Just ran into this scenario in the field and wanted to share. A large customer is bringing on a tapping infrastructure at a new location. On that tap will hang their usual mix of infrastructure- an IDS, Decoder and a FireEye box. They were using a new tapping appliance, had new contractors setting everything up and the network traffic at this location was expected to be markedly different than other locations. Their question to me was, "How am I sure that this contractor set up the tap correctly?" Using a Decoder and NetWitness Investigator, this is actually a quickly answered question.

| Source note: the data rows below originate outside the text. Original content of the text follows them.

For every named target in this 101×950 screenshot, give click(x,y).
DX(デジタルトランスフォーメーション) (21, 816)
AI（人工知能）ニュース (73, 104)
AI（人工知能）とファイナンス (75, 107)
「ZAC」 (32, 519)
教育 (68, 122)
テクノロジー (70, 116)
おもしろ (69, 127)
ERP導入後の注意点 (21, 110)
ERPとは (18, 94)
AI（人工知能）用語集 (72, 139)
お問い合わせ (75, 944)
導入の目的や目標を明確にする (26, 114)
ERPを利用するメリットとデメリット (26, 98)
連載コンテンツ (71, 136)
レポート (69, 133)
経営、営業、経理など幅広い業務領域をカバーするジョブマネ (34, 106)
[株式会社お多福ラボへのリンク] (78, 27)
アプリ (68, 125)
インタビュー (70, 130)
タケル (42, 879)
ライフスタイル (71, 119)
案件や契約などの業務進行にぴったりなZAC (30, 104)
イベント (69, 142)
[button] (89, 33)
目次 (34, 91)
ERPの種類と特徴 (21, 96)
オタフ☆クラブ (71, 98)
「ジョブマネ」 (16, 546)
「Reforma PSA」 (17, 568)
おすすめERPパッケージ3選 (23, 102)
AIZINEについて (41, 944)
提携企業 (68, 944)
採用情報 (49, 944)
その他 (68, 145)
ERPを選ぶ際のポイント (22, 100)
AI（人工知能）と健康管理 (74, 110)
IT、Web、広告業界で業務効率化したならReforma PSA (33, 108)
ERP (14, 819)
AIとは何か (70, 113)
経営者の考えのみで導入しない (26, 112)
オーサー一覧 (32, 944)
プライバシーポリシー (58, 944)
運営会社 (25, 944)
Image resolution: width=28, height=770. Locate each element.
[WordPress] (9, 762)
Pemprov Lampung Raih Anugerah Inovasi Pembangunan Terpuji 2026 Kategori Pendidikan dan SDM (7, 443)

First, setup your decoder correctly. This includes giving it a proper name, setting NTP and installing NWLive content, custom parsers and custom Index files before you ever hit the capture button. Once content is deployed, you should add the below application "TimedOut Rules" to your decoder to look for likely timed out traffic that is being denied by a firewall. Those rules are:
name="Possible Timed Out Web Traffic" rule="tcp.srcport = 80" order=172 alert=alert type=application
name="Possible Timed Out SSL Traffic" rule="tcp.srcport = 443" order=173 alert=alert type=application
name="Possible Timed Out DNS Traffic" rule="udp.srcport = 53" order=174 alert=alert type=application
Once that is set, start capturing and validate that you can see meta being generated on the Concentrator.
Once you validate operation, now its time to validate the line speed at the tap that the decoder is seeing. First, check the decoder for line rate and any dropped packets.
This image shows a high line rate and negligible packet loss over a 30-day period. So this decoder is not dropping any packets.
The next step is to see if you have a high rate of timed out traffic generated on this decoder as a result of the custom application rules installed as mentioned above. In this customer's case, they were a high rate of timeouts.
What this suggested to me is that a firewall somewhere along the path of communication was likely overloaded. You see, on any firewall, there are only 64,000 available virtual ports to assign to dynamic outbound traffic from an infrastructure. In busier infrastructures, those firewalls have to tear down older virtual port connections to make room for newer outbound connections. The busier the network, the faster these teardowns happen. And when webservers respond to older connection requests, sometimes those older virtual ports are no longer available, and the connections get dropped by the firewall. In NetWitness, this traffic typically looks like sourceport 443 traffic, and it gets dumped into service type OTHER. Identifying this type of timed out traffic helps to understand servicetype OTHER, and in this case, was helpful in understanding that this particular segment did have some oversubscription problems, at least with the firewall at this point. But it still does not validate the TAP itself.
Understanding that this segment was under stress, the final validation to check for packet loss at the tap's side is actually very quick and easy to do. Simply look at JPEG files to see if they get reconstructed correctly in Investigator. JPEGs are files with layered pixels. If packet loss occurs, you get JPEG images that look like some of these layers have been stripped away.
This image is an example of a conference room photograph that had layers stripped from it due to packet loss. And since the decoder was not detecting any packetloss at its packet engine, the loss must be taking place at the tapping point. If the decoder was dropping packets at its engine, JPEGs would also appear corrupted.
The important lesson is this:
Validate your tapping traffic as soon as possible after deploying gear to a new location. This decoder had been in place for almost a month and it appeared that the tap was shedding packets for a while. And when you share infrastructure at a tap that is dropping packets, each appliance on that tap will miss traffic. The IDS might not alert. FireEye will miss packets. And NetWitness meta might not get created correctly.